How much snot can a snot-sucker suck?


     This might be the best idea.
     Or not.
     I really can't tell.
     We don't have a newborn, anymore. Haven't had one for, geez, almost two decades.
    And when we did, I seem to remember a blue bulb, with a nozzle at one end, used—by my wife God bless her—to extract snot from their noses.
    So maybe the "NoseFrida—The SnotSucker" is a huge improvement over the blue bulb system.
   I'll let you judge.
   It certainly caught my eye, as I was trucking through Bed, Bath & Beyond last week. Or its clear, bright Swedish graphics did. No question what's going on here. Though I did, skidding to a stop, think, "What the hell?!?"
     I would recommend a visit to the fridababy web site for all those who find themselves tasked with what they call "sticky situations." The yuck factor is balanced by friendly graphics and unflinching copy help gild over what they're talking about with a shiny veneer of art. The text points out that a filter is involved which keeps the sucked snot from being drawn into the mouth of the parent, which is almost reassuring.
    A NoseFrida, including four all-important filters, is $15.99. They sell them everywhere. Nordstom carries it.
    Notice their other products. NoseFrida is only the flagship device. There is also Windi, "The GasPasser," a valve designed to be inserted in your baby's posterior, to ease its farts out and reduce gas pain. Another product that might be vastly helpful. 
     Or Fridet, "the ButtWasher" designed to replace moist towelettes.

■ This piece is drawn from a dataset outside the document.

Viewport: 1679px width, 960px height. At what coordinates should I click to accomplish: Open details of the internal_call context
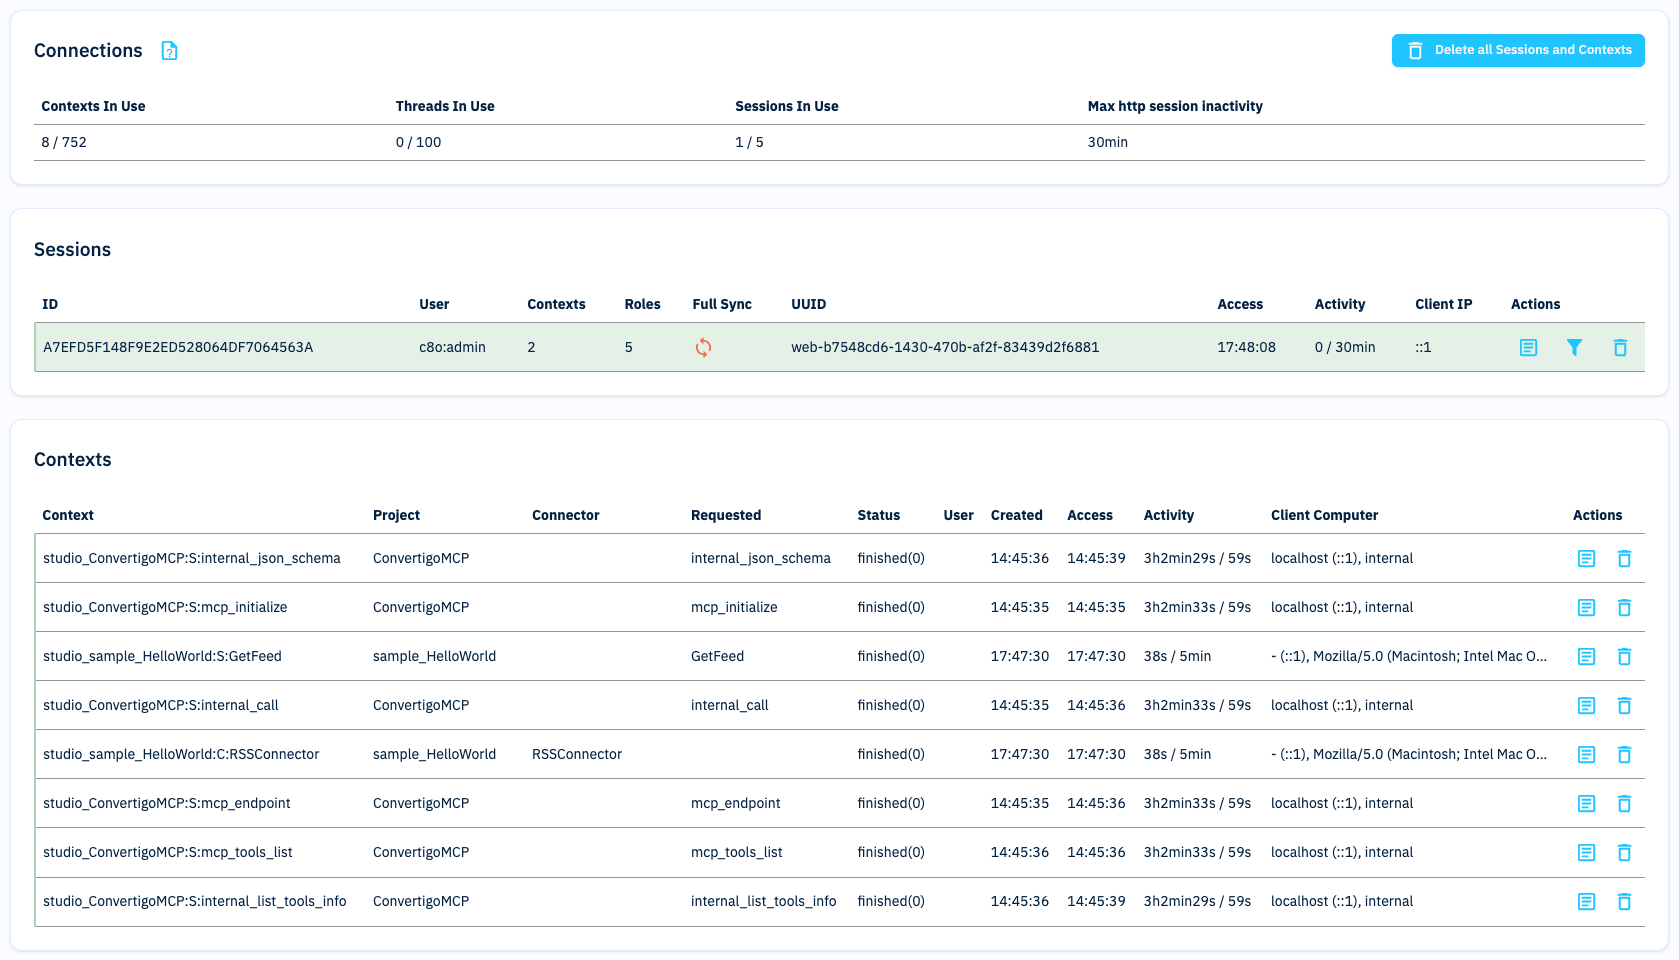pyautogui.click(x=1586, y=706)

     There's more, but you get the picture.  
     They seem to be trying to corner the gross bodily substances market.
     As a fan of products, and marketing, generally, if not these in specific, I had to pass them along, and seek your thoughts. They're sold all over the world, so someone must buy them.

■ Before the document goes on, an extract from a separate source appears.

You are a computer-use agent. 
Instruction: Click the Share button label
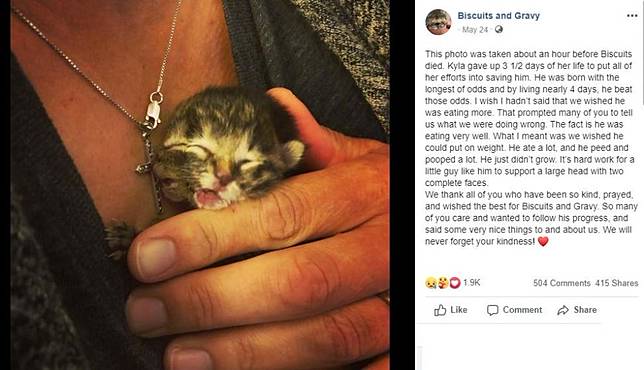point(585,310)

     My errand at Bed, Bath & Beyond, by the way, was to buy special pants hangers for my 20-year-old, who is spending his summer in Washington, D.C. His mom is under the illusion that only the proper hanger stands between him and hanging up the dress pants he needs to wear every day at his internship.  I assured my wife that, considering how his pants end up with the rest of his clothes, in bunched knots piled on the floor of his bedroom, the type of hanger they aren't being hung upon is really not all that significant. Wire hangers will do the job nicely. But she was adamant, insisting that hangers have powers to draw a man to order, to paraphrase Homer.
    The quote, from Book XIX of the The Odyssey, as translated by Robert Fagles, is: "Iron has powers to draw a man to ruin." I've seen it quoted more poetically as "The blade itself incites to deeds of violence," but I'll be damned if I can find which edition that's from. 
     What they mean, in essence, is: the tool encourages the action. So a SnotSucker draws — quite literally — a baby to better breathing. Or so is the theory. Anybody ever use these things?